Saturday, February 23, 2019

Finishing the Periwinkle Coat

Back to this colorful lady . . .

The lining was completed to this point when I pulled the original pink version out of the bag.  It's a bit wrinkled, but nothing an iron couldn't fix; which is why I jumped right into the periwinkle wool version.  If I had my druthers, I would have picked a slightly brighter blue lining to pair with the lavender toned wool, but I think this works nicely.  And it's certainly preferable to being scrunched up and left unfinished in a plastic bag!

So, to continue with the sewing . . . the sleeve hem was catch-stitched in place on the wool coat.

I used my beloved seam binding as hem tape for the skirt hem.

To avoid bulk at the seamline, I clipped diagonally.  This particular wool is not prone to raveling, but since the lining hangs free of the hemline, I thought this would be a nice finish.

The lining was attached to the shell at the armholes and basted into place.  The sleeve lining was then hand stitched to the coat.  It's a technique that you often see with vintage coats, and it makes it very easy to remove if the lining ever fails since nothing is machined to the wool.

If you have ever come across a vintage coat, it is likely that the lining fabric has shattered if it is silk, or may have sustained damage over the course of its life.  The coat itself, however, is often in excellent condition.  So if all you have are hand stitches to pull out, it is very easy to remove the lining sections and replace, giving new life and adding another forty or fifty years to the life of the coat.  Alterations are also easier when you can access the innards with minimal effort.

Here is the almost finished bound buttonhole, right next to the arrow tack that covers the waist seam join.

I had a bit of trouble removing some of my basting threads, until I decided to use tweezers - they work great!

I also used seam binding to finish the small portion of raw edged facing that is not covered by lining.

The facing is trimmed before turning it right side out.

Then I get to do a bit more hand sewing.  The catch-stitch is becoming one of my favorites!!

And then everything is really close to being finished.

This particular lining is free hanging.  Because it isn't all that thick, I decided to fold the lining under twice instead of using seam binding.

Then the lower inches of lining get hand stitched down.

Which covers up the final raw edges of the garments.

To keep the free handing lining in place while being worn, I made a couple of thread tacks to join the lining to the coat at the seamlines.

And as a final touch, I added one of my new labels.

I also stitched matching arrow tacks to the covered button to tie those details together.

And here is the completed coat!


  1. Absolutely.
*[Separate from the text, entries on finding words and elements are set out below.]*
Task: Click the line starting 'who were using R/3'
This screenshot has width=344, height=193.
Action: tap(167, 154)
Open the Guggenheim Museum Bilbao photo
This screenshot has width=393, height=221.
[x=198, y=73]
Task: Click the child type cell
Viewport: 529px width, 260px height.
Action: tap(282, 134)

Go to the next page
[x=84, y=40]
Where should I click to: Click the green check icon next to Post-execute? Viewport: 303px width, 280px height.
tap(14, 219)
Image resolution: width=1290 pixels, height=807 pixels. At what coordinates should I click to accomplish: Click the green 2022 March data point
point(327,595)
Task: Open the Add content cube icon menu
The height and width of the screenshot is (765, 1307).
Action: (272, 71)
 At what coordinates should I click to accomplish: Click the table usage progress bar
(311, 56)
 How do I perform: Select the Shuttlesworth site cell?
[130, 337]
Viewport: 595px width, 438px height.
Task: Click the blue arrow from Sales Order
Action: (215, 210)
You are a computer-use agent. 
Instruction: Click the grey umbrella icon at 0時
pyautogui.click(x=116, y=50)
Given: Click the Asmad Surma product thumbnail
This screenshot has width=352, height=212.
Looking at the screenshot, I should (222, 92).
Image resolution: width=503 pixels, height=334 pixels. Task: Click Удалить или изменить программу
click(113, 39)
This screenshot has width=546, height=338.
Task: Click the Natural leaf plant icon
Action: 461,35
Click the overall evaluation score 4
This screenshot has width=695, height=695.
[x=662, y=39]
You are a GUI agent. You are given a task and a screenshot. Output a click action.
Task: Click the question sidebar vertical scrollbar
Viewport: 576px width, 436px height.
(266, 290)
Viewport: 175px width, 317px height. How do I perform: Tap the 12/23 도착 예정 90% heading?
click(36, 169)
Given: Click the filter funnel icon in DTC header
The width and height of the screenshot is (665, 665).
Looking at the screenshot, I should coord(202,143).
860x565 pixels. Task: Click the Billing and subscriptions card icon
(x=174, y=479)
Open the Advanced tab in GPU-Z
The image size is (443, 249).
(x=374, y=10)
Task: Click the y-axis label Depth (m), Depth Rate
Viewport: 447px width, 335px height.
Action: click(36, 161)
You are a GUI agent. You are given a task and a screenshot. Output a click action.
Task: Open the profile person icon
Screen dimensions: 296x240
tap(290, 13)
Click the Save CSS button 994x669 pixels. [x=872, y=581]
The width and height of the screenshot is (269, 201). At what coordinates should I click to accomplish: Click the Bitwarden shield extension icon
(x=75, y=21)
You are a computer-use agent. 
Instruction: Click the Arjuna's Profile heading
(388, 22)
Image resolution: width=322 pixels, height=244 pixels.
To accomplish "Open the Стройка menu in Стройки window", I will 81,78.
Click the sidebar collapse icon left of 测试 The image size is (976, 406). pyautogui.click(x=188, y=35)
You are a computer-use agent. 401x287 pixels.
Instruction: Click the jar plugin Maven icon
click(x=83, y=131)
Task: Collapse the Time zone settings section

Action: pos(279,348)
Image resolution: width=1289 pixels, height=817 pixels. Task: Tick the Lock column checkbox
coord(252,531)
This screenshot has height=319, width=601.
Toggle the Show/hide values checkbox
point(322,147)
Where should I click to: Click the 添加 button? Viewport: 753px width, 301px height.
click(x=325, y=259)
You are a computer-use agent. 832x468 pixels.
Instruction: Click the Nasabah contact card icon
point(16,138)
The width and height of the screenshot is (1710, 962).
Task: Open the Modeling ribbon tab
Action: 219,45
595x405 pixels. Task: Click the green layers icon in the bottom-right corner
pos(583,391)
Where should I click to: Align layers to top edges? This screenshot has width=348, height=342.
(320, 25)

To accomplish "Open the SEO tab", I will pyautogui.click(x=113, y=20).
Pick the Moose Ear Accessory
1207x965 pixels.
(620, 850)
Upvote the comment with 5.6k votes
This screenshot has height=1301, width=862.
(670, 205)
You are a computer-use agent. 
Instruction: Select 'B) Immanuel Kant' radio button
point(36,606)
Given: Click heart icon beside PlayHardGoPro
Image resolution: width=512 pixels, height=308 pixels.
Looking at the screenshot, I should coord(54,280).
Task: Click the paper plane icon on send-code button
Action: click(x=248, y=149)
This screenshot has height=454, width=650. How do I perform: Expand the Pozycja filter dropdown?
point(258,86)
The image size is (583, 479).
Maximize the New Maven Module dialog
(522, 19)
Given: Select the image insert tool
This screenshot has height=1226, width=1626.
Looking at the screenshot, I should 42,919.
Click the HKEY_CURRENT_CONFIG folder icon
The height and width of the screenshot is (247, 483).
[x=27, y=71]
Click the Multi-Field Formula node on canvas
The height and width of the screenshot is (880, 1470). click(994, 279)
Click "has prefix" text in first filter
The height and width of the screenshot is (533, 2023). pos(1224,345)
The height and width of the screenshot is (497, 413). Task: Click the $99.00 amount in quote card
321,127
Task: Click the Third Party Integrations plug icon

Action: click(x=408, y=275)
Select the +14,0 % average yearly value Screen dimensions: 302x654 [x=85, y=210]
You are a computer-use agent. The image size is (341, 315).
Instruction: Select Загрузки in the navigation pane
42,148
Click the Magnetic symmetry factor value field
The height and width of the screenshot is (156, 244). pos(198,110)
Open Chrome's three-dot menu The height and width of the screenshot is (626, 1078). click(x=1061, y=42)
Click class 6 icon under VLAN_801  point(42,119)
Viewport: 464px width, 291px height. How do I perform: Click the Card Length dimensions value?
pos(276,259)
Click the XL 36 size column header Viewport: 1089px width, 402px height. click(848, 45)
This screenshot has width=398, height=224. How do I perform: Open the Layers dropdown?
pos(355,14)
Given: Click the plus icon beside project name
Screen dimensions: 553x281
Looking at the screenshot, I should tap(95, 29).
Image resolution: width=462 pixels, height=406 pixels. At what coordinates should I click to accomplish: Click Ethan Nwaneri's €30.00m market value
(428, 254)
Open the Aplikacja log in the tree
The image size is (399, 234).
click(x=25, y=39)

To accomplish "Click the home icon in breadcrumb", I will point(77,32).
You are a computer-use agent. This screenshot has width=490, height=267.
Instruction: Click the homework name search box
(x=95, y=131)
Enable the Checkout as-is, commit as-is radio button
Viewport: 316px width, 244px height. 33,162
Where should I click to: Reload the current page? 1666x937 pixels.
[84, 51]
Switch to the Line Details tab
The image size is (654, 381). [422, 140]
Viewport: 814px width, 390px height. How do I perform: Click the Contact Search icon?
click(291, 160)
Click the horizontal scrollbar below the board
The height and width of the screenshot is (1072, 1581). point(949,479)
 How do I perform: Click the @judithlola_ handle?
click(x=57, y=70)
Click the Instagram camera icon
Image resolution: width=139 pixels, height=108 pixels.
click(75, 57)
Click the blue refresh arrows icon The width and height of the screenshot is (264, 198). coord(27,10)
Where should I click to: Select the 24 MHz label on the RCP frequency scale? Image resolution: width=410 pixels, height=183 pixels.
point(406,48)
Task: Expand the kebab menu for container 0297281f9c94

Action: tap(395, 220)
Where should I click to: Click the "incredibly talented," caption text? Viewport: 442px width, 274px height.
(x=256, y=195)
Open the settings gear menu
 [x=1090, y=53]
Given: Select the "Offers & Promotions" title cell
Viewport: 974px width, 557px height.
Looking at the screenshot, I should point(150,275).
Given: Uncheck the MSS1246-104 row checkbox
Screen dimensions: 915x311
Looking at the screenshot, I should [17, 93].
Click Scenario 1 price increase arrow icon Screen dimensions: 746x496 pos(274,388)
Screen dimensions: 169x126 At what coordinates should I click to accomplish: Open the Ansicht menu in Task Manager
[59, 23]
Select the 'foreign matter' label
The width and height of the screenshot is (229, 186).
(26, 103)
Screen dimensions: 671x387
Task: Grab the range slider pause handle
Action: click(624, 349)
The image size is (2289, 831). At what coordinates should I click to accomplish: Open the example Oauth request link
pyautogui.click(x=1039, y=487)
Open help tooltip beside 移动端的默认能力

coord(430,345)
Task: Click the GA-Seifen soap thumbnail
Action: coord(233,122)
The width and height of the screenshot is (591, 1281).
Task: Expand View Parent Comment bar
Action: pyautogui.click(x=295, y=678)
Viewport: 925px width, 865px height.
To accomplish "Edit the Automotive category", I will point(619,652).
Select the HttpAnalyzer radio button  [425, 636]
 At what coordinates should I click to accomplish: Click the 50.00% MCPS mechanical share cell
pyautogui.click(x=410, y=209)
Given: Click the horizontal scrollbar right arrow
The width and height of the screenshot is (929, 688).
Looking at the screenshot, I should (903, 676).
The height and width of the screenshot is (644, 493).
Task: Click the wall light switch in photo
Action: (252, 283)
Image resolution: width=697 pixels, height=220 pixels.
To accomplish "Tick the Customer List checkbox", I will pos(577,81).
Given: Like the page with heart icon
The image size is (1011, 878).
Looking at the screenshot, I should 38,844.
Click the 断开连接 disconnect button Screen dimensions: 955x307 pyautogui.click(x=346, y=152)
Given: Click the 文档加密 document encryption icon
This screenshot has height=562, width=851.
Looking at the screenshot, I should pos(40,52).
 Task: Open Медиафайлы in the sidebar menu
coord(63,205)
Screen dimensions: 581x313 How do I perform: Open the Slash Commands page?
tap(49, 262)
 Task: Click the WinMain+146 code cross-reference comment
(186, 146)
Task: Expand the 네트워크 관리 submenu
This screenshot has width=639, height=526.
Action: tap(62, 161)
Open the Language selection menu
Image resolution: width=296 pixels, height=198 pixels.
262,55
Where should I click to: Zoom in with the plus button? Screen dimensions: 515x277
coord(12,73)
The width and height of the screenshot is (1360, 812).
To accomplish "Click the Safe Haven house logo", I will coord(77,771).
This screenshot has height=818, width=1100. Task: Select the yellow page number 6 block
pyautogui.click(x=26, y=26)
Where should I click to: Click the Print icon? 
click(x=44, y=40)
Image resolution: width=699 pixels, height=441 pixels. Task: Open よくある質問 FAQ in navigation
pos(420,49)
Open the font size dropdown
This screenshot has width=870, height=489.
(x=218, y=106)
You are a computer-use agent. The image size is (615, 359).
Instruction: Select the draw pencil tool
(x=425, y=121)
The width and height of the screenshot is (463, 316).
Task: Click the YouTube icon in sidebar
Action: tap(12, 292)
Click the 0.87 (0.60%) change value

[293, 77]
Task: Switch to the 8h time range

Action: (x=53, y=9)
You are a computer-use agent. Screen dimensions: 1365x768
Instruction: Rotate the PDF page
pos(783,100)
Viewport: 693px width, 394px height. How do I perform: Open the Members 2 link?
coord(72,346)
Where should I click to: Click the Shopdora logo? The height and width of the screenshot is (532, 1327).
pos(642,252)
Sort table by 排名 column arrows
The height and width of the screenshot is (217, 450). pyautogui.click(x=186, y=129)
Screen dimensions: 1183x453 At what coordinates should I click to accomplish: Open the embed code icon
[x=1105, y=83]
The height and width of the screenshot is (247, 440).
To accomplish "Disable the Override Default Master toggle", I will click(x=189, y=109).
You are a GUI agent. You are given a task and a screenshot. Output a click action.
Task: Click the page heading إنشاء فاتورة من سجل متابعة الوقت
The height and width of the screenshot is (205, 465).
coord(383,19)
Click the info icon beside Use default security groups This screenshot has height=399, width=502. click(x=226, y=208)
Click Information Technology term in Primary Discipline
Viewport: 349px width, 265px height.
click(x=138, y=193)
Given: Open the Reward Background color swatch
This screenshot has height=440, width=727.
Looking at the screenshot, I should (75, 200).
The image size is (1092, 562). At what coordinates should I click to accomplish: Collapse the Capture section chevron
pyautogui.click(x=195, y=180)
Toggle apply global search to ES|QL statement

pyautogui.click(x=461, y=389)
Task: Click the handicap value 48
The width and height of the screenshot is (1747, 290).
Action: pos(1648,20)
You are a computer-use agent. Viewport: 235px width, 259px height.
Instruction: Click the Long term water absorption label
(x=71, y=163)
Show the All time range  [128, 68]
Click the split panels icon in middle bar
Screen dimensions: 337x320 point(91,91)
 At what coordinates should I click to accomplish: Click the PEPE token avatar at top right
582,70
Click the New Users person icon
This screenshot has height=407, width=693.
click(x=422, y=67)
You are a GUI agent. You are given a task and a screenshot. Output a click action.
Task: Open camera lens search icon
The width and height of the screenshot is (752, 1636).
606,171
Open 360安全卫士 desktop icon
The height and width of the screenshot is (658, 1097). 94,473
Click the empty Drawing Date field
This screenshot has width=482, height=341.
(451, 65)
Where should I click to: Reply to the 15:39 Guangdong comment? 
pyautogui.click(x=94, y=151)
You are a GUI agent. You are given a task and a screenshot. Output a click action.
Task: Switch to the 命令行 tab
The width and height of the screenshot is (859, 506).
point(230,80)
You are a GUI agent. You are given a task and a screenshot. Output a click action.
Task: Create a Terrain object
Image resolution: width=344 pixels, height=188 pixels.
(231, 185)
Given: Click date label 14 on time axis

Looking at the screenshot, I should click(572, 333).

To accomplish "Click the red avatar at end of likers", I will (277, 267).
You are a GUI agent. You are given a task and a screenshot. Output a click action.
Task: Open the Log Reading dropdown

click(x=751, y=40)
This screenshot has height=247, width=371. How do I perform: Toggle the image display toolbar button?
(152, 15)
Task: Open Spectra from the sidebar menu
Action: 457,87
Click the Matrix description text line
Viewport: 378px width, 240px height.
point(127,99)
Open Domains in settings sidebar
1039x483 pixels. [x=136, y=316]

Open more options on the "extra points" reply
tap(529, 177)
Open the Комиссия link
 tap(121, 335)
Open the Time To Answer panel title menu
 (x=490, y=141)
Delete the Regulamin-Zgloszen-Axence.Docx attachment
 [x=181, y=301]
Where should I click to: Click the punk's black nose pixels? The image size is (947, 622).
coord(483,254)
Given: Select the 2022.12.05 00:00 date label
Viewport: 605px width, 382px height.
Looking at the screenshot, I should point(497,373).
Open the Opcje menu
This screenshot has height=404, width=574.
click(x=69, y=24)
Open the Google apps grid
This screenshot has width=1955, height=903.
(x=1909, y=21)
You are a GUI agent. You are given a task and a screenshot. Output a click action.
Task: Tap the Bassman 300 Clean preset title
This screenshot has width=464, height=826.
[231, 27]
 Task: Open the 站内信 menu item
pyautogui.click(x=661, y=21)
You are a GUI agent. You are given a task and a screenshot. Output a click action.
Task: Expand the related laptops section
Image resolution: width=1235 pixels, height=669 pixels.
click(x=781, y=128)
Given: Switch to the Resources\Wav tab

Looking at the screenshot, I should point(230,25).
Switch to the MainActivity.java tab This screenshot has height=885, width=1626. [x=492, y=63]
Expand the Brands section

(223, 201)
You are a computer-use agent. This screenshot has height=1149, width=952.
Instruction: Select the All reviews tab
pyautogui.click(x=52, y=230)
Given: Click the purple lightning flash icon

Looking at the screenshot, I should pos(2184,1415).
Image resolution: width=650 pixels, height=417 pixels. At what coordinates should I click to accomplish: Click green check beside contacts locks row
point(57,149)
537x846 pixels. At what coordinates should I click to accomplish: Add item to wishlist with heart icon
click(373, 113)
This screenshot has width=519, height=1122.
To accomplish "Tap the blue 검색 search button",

Marvelous. Just stunning. Your stitching is impeccable. Thank you for showing us this process.

  2. It's almost voyeuristic to watch.

    You made a mid-blue velvet dress some years back (not certain you were completely delighted with the dress, but it looked great on you). With a snood, could the dress and the coat meet?

    The arrow tacks made me wonder if you hadn't made this coat in a past life.

    Laura Mae, you have truly outdone yourself this time.

    1. There was definitely a snood involved in the outfit! And while I didn't choose that particular blue dress, there is another 1940s reproduction that I chose to compliment the coat.

  3. What an amazing coat, your work is impeccable.
    A question: why is the advice to throw away old spools of thread (claim is that they will disintegrate) yet vintage garments aren't falling apart as the thread disintegrates. So why do they caution us to toss old thread?

    1. I think it's often because you can't tell how they were stored. If they were sitting in the sun for 20+ years, the thread will often be rotted out on the spool. But I think the Susan Khalije recommends vintage silk Belding Corticelli. You just have to make sure the thread is still strong!

      And I have come across vintage dresses where the seams are coming apart because of rotten thread, but they are usually easy to fix, and few and far between as most have held up really well! (Probably another case of not storing in proper conditions - I wish people wouldn't get their ideas from Pinterest and hang vintage on the wall permanently in the direct sunlight for years at a time!)

  4. Absolutely gorgeous! Thanks so much for sharing the process. Your work is an example to (try to, haha) follow.

  5. beautiful, and those hand stitched arrows are fantastic.

  6. Simply beautiful, your hand sewing is beautiful. Everything you make is perfection.

  7. I love your attention to detail. Various little things were brought to my attention like the hand design on the button and at the edge of the pleats. Just beautiful.

  8. Beautiful coat! Wonderful tailoring and details!